En 1944, nous voulions faire les foins avec la machine. Présents étaient mon frère Joseph et Martin, qui
graissait la machine. Mon voisin Joseph COMTE m'avait donné son alezan aveugle, et moi j'avais mon cheval.
Lors de l'attelage, les chevaux commencèrent à se donner des coups de sabot et à hurler et nous avons dû
les dételer. C'est là que le cheval aveugle me donna un coup de sabot sur le bras gauche. Je crois
qu'autrement c'est Martin qui aurait eu le coup à la tête.
Au bout de quelques jour j'ai eu une forte fièvre, mon bras était enflé et bleu-violet. Nous avons fait venir l
a soeur infirmière qui nous a conseillé d'appeler immédiatement un médecin. Le Dr. BADINA vint et m'emmena
tout de suite à l'hôpital. C'était le mercredi. Le Dr. m'a fait une incision de 25 cm de long. Au bout de trois jours
, le samedi, il fallait procéder à une nouvelle incision, environ 10 cm, mais cette fois sous le bras.

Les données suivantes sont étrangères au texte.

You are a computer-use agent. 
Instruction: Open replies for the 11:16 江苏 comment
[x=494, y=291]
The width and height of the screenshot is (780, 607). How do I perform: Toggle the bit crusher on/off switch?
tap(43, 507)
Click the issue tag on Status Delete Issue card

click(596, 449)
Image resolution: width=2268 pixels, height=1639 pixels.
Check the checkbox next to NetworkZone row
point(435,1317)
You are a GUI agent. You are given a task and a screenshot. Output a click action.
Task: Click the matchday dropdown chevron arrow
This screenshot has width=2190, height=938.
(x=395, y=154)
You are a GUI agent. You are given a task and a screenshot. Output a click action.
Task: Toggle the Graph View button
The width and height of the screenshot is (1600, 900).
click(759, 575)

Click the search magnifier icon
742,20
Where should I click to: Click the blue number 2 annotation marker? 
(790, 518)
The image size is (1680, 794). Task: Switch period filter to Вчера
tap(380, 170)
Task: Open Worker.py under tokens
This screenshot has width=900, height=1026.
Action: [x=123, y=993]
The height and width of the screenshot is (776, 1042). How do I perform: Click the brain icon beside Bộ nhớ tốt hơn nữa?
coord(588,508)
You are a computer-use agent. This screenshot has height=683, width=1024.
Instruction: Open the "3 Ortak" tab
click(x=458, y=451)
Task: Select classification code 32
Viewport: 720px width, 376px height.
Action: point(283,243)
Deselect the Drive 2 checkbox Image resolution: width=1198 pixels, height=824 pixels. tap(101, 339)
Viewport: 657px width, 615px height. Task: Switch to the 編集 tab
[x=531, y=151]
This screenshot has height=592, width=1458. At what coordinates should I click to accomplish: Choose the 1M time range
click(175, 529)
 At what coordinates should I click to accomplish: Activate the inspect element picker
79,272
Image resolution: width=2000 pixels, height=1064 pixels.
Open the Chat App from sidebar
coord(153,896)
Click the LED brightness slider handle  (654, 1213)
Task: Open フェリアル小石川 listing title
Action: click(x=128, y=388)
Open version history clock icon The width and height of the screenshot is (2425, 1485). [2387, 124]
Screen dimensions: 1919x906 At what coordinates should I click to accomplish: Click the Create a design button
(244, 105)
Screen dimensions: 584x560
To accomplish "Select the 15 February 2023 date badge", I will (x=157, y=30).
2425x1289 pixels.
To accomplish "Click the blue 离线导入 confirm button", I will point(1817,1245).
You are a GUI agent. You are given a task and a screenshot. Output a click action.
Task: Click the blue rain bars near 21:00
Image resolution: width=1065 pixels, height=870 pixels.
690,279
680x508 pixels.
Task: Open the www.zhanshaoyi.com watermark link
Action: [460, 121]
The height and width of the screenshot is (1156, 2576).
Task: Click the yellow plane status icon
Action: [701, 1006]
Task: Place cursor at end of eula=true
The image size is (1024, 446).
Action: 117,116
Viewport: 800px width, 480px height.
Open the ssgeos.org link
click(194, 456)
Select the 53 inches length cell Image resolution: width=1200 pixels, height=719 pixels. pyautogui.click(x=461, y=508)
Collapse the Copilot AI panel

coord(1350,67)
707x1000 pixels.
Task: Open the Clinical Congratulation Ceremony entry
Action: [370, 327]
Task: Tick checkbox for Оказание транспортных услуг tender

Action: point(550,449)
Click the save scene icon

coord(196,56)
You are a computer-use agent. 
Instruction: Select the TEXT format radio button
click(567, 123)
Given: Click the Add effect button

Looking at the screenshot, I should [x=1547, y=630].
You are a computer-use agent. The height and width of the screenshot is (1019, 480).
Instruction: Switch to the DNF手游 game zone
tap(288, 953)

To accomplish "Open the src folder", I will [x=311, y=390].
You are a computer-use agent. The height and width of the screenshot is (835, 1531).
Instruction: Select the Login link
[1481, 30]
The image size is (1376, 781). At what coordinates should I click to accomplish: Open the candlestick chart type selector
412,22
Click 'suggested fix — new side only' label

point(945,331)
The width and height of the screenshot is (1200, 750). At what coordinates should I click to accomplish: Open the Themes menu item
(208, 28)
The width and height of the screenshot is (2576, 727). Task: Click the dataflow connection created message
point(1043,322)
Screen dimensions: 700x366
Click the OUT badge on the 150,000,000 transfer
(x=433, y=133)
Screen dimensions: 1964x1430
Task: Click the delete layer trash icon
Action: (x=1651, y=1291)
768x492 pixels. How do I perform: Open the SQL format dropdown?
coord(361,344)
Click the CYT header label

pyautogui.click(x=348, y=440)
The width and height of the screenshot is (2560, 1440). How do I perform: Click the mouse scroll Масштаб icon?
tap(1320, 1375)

Le soir du même jour, ma femme vint avec Cécile, 3 ans, qu'elle a assise sur le lit à coté. La petite montra
alors sous mon lit en disant : « Maman là il y a du sang ». On a fait venir l'infirmière. Le sang avait traversé
les pansements, l'oreiller et le matelas pour couler sous le lit. Je sentais couler mon sang artériel et serais
sûrement mort exsangue durant la nuit. On m'allongea sur le lit voisin, où je perdis connaissance. On me
ranima avec des piqûres, renouvela mon pansement et je passai une nuit calme. J'étais hospitalisé pendant
12 jours.
La récolte de l'orge commença, et c'est avec un bras bandé que j'ai fauché un peu, et aidé à la batteuse
mécanique. Je voulais monter un quintal d'orge dans le grenier de la maison, mais n'ai pas pu aller au-delà
d'un escalier. Heureusement, Albert était là, en congé.